YOUR ASSIGNMENT:
Find every line below where the string "computer" shows up, and copy those lines.

RECORDS SHOWN:
_ _ _ _ _

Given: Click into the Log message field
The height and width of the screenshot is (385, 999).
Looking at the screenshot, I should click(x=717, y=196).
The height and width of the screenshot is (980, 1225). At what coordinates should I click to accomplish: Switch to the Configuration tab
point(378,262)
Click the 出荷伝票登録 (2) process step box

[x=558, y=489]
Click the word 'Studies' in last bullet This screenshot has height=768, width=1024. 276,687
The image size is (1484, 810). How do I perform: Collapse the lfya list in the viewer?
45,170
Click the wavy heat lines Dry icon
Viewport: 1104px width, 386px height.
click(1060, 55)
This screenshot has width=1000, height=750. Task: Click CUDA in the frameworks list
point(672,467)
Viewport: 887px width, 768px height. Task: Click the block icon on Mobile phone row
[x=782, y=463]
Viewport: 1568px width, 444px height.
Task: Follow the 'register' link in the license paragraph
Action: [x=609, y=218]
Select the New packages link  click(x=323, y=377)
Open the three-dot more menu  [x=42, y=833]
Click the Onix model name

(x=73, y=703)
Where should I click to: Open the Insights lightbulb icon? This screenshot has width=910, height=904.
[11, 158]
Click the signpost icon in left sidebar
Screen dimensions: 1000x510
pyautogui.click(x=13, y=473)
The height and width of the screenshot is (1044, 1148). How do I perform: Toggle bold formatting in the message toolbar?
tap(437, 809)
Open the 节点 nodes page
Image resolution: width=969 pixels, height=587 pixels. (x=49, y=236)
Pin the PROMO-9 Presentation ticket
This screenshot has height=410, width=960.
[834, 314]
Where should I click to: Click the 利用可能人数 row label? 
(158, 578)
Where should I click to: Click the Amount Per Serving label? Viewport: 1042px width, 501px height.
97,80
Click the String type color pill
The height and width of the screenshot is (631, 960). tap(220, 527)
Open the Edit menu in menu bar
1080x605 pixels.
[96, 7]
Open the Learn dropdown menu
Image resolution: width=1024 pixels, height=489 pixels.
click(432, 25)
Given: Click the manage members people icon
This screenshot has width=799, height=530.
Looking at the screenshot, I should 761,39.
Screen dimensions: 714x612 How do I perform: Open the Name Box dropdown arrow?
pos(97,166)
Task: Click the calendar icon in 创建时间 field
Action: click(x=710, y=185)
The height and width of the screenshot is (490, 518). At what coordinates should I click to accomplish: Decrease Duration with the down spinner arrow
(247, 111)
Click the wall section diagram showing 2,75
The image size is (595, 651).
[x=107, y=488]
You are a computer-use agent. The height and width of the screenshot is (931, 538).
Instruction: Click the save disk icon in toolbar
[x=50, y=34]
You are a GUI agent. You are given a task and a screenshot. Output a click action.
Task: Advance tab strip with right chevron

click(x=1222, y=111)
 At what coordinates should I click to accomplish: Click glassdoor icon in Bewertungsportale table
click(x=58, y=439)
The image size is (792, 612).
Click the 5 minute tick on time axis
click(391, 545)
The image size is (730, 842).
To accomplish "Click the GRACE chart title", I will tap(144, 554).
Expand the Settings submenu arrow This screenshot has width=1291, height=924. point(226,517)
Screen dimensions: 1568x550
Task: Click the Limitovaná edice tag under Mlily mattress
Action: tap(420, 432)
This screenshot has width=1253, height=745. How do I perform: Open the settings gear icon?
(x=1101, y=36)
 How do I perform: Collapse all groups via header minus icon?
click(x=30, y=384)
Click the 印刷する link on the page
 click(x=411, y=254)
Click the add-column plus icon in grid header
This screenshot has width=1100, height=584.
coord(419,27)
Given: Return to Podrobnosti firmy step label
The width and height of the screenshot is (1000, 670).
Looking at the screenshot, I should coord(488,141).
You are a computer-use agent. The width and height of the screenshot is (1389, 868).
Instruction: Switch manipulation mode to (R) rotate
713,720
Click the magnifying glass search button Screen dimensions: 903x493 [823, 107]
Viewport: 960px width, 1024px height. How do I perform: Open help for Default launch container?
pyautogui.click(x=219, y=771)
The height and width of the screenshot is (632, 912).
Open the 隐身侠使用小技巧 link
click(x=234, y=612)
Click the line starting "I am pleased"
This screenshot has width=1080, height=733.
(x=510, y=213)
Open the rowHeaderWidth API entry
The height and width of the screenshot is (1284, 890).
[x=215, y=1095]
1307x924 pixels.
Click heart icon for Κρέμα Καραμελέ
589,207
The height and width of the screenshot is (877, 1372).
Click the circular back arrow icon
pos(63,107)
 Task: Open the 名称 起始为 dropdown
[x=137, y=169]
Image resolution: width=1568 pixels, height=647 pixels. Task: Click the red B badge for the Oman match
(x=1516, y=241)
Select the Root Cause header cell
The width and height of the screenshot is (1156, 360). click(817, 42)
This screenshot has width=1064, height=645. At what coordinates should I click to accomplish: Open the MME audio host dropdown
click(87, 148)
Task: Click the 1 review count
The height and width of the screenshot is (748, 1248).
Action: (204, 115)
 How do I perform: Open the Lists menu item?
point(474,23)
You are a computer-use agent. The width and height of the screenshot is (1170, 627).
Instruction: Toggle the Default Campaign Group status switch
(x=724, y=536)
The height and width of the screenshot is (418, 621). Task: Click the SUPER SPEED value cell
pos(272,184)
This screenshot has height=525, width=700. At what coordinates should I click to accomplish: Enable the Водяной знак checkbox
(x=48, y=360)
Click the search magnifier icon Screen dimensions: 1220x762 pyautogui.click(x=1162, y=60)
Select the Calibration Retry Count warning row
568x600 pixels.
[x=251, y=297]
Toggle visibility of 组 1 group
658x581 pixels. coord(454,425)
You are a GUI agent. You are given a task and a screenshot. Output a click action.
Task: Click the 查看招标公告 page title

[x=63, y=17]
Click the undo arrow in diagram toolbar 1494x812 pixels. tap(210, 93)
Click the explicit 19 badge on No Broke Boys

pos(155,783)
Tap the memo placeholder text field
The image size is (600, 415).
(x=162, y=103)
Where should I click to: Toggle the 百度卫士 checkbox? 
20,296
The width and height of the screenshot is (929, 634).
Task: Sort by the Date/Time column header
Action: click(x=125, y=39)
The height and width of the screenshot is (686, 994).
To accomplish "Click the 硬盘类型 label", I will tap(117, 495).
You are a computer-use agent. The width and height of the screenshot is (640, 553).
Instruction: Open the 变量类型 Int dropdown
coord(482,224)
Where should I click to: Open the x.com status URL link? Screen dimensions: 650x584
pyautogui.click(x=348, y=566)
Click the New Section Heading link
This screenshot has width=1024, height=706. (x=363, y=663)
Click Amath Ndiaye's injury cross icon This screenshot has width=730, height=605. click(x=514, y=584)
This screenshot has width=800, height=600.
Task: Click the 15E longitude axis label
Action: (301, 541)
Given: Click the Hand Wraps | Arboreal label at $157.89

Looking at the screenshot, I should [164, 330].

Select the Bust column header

_ _ _ _ _

TASK SOLUTION:
You are a computer-use agent. The height and width of the screenshot is (931, 538).
You are a computer-use agent. The width and height of the screenshot is (1389, 868).
You are a computer-use agent. The width and height of the screenshot is (1170, 627).
You are a computer-use agent. The width and height of the screenshot is (640, 553).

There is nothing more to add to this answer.